The beauty of the city of Recife is in the most unlikely places: stilted shacks in a muddy shanty town, open sewers, swimming rats, decaying food, dilapidated buildings and grafitied walls. Cláudio Assis portrays Recife is a strangely repulsive yet powerful, dazzling and even charming way. The director translated the dirt and chaos in his hometown into visual poetry.
Irandhir Santos – who is also the protagonist of Neighbouring Sounds (Kleber Mendonça Filho/2012; click on the film title in order to accede to the review), made in the same city – plays marginal poet and bon vivant Zizo. He lives in a small community in the derelict Estelita docklands, where he mingles with bohemian and artists of all types. He enjoys sex with multiple partners, particularly bigger and older women. He advocates anarchy, free love and street nudity to those surrounding him. He gently wraps nearly every moment he lives in energetic and vigorous poetry.
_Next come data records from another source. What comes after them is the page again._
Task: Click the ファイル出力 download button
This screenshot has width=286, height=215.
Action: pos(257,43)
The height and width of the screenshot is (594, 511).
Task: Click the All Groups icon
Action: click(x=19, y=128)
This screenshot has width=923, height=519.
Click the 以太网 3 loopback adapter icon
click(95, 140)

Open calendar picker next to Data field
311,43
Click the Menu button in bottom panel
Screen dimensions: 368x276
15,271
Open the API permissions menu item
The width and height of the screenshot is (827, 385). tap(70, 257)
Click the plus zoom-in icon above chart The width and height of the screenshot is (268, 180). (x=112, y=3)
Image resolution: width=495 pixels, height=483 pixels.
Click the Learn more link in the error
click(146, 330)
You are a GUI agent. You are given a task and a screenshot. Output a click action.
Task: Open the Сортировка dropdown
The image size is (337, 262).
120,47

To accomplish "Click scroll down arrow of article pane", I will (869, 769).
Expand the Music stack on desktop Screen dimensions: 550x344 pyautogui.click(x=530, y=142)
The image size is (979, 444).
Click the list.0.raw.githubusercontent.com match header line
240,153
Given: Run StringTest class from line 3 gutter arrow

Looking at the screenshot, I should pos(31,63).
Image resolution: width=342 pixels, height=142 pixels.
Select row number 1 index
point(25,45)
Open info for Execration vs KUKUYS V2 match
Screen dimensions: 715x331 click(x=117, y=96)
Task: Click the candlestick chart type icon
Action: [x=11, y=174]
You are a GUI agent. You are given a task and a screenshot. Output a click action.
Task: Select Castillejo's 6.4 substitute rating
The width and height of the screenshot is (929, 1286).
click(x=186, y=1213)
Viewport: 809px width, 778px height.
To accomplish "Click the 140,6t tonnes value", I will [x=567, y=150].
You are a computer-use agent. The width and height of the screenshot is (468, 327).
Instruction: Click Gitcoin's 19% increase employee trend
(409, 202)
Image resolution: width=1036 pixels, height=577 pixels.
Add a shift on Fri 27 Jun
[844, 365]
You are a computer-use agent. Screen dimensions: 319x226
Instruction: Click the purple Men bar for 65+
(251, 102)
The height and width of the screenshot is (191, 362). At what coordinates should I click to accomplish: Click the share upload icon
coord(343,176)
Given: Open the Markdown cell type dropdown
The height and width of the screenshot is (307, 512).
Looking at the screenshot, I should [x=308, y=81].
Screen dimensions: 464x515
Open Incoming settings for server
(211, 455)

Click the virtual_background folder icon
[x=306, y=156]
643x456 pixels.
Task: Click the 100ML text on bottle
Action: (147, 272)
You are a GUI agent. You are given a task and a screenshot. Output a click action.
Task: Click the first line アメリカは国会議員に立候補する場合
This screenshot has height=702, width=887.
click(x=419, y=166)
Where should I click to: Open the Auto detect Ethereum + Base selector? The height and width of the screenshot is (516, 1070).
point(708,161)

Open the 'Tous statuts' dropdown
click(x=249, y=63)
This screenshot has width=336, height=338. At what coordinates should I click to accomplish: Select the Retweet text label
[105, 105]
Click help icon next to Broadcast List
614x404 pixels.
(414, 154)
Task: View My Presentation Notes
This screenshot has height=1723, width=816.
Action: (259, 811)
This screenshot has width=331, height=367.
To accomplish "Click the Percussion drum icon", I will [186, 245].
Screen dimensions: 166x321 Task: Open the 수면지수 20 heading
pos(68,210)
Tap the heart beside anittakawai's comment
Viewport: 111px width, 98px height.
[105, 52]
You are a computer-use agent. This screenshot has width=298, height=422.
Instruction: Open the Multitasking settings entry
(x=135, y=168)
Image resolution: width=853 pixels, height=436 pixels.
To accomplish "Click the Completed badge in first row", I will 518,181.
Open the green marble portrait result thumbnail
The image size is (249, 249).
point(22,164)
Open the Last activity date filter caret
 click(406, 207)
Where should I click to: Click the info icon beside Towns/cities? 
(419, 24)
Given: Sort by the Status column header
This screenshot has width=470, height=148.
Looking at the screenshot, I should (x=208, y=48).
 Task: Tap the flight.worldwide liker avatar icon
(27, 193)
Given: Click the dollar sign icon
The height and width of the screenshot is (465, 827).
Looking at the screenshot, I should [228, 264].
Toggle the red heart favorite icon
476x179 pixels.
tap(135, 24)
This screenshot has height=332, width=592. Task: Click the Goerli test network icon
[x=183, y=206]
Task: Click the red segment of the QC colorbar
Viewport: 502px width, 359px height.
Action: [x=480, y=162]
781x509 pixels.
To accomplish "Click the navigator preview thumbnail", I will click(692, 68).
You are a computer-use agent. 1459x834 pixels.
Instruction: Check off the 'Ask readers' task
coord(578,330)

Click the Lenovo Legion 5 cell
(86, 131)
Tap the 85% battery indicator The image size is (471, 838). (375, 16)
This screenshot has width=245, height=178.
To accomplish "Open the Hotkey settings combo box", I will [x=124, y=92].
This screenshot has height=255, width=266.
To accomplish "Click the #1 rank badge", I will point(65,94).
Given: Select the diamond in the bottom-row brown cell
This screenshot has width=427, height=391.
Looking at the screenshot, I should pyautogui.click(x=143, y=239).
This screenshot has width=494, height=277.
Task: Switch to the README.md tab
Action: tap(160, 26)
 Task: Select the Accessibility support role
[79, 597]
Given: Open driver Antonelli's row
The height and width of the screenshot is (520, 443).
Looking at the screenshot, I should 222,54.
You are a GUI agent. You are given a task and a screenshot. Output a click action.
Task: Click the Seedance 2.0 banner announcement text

In one key moment of the film, Zizo masturbates while touching and leaning into a photocopier. This scene is akin to one in Neighbouring Sounds, when Bia (Mave Jinkings) masturbates to the vibrations of a washing machine.
Pazinho (Matheus Nachtergaele) is one of Zizo’s best friend. who is desperately in love with a bosomy transvestite (he calls her “the man of my life”). Others close associates include the good-looking Boca (Juliano Cazarré) and Eneida (Nanda Costa). All these people seem to live as freely as they wish, and sexual experimentation (orgies, golden shower, etc) is an integral part of their lives. Poetry is almost invariably orgasmic.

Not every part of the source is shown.